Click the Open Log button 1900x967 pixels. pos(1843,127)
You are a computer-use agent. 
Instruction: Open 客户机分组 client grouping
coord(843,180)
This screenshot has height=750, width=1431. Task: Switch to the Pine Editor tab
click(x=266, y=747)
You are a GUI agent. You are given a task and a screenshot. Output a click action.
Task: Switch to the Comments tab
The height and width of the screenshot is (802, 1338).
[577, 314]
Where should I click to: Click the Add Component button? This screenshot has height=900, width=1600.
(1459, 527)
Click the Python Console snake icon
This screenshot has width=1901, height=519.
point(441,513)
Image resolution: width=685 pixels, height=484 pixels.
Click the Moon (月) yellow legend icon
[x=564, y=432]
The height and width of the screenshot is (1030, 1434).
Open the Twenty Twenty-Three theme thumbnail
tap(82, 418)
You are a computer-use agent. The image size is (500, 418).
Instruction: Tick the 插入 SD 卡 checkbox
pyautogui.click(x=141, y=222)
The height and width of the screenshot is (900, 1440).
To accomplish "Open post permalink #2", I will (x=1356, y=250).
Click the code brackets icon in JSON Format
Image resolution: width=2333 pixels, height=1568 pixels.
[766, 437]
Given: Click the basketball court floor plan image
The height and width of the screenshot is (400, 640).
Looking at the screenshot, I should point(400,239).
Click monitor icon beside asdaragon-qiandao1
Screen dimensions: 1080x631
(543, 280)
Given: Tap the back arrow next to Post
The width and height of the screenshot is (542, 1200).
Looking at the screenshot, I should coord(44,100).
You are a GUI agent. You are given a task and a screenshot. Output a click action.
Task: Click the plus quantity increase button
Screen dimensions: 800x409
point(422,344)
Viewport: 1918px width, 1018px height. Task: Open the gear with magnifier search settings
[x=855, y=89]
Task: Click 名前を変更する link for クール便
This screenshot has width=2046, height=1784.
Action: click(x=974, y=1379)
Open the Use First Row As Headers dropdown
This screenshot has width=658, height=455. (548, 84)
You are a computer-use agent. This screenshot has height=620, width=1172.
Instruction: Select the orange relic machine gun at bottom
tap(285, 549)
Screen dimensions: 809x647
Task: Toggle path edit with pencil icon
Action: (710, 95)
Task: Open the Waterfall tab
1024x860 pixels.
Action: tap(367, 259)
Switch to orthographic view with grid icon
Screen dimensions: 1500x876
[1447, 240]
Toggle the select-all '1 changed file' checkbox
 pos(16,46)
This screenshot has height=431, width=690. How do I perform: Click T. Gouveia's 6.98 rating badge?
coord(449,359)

■ ■ ■ ■ ■

**Set exercise**
Report each line from the items above that contains the string "pixels". Case counts.

**Answer to this task**
Click the Open Log button 1900x967 pixels. pos(1843,127)
Image resolution: width=685 pixels, height=484 pixels.
Image resolution: width=2333 pixels, height=1568 pixels.
1024x860 pixels.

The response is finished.